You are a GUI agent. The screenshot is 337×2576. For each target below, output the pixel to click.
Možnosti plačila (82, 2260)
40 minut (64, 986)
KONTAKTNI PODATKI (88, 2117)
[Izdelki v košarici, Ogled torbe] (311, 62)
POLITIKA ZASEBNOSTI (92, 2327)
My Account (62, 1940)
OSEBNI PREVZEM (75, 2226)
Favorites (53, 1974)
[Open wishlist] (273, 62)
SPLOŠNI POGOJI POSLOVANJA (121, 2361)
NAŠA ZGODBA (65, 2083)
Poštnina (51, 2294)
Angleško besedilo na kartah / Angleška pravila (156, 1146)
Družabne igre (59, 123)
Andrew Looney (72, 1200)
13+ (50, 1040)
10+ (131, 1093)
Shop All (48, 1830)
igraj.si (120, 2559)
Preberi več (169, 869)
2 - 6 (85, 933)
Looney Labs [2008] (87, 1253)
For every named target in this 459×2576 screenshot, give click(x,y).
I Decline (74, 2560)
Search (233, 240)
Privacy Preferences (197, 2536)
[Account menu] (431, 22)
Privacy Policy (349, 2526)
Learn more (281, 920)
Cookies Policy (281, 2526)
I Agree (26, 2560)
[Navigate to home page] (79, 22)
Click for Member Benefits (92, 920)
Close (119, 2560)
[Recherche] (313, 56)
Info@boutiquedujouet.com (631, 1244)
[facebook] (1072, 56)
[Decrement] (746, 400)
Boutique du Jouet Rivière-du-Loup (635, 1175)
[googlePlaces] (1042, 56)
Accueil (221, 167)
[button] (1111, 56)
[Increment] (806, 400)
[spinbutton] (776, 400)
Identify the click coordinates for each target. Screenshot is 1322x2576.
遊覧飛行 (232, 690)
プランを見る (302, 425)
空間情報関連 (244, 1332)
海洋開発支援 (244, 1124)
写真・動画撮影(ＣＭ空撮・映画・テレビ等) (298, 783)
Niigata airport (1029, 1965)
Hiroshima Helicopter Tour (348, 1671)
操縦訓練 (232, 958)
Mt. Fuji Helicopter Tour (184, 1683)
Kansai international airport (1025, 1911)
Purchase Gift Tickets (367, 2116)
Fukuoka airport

→ **YOUR GOAL**:
Reproduce each line of the material containing the word "Helicopter".

→ **YOUR SOLUTION**:
Hiroshima Helicopter Tour (348, 1671)
Mt. Fuji Helicopter Tour (184, 1683)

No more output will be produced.